Por iniciativa da deputada distrital Paula Belmonte (PSDB), a Câmara Legislativa do Distrito Federal realiza, nesta quinta-feira (14), às 15h, uma comissão geral para debater o transporte escolar no Distrito Federal. O encontro reunirá parlamentares, representantes do poder público, especialistas e a sociedade civil para apresentação e discussão de um diagnóstico técnico sobre o funcionamento do serviço no DF.

O estudo foi solicitado pelo gabinete da parlamentar e elaborado pela Consultoria Técnico-Legislativa da CLDF (Conofis). O relatório analisa o transporte escolar entre os anos de 2021 e 2025, abordando aspectos relacionados à qualidade dos veículos, organização das rotas, gestão do serviço e percepção de estudantes, familiares e profissionais envolvidos.

De acordo com o levantamento, foram identificados desafios que impactam diretamente o cotidiano dos estudantes, como atrasos, interrupções no atendimento, condições da frota e dificuldades de acesso, especialmente em regiões rurais. O diagnóstico também aponta entraves relacionados à utilização de processos predominantemente manuais e à ausência de padronização tecnológica entre as unidades escolares.

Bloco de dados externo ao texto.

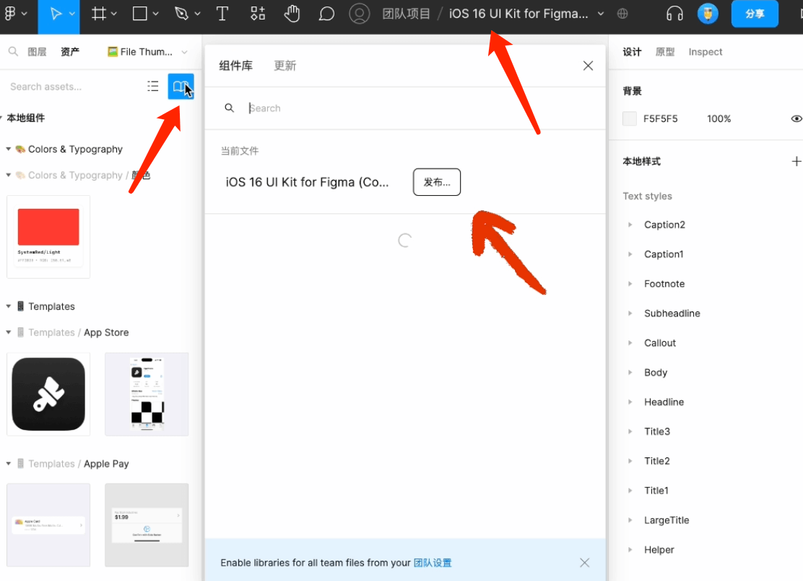This screenshot has height=581, width=803.
Task: Select the Pen tool
Action: tap(181, 14)
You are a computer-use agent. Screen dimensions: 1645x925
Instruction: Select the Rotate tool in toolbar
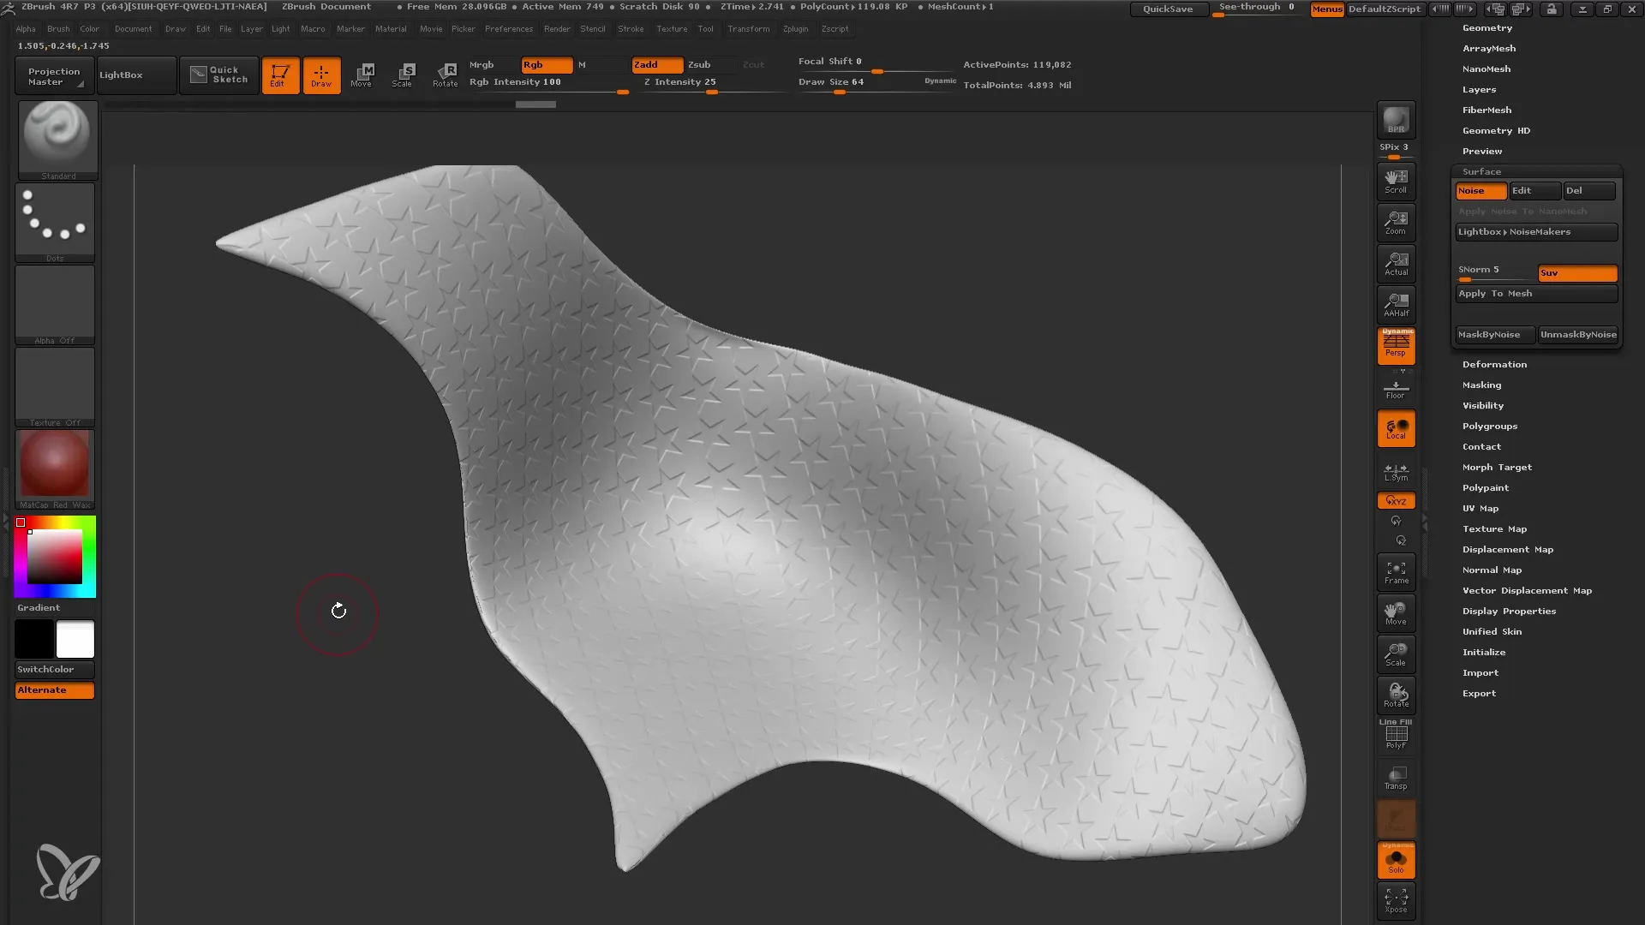[x=446, y=74]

A análise destaca ainda que fatores como as condições das vias e a falta de infraestrutura adequada nos pontos de embarque podem comprometer a frequência escolar e o acesso dos alunos à educação.  A comissão geral busca ampliar a participação social na discussão, reunindo gestores públicos, trabalhadores do setor, pais, estudantes e demais interessados na construção de propostas para o aperfeiçoamento da política pública.

 

Foto: Andressa Anholete / Agência CLDF

 

Segundo a deputada Paula Belmonte, o debate é fundamental para garantir avanços no atendimento aos estudantes da rede pública. “Estamos falando de um serviço essencial, que garante o acesso e a permanência dos nossos estudantes na escola. Esse diagnóstico é um passo importante para corrigir falhas e avançar com responsabilidade”, afirmou a parlamentar.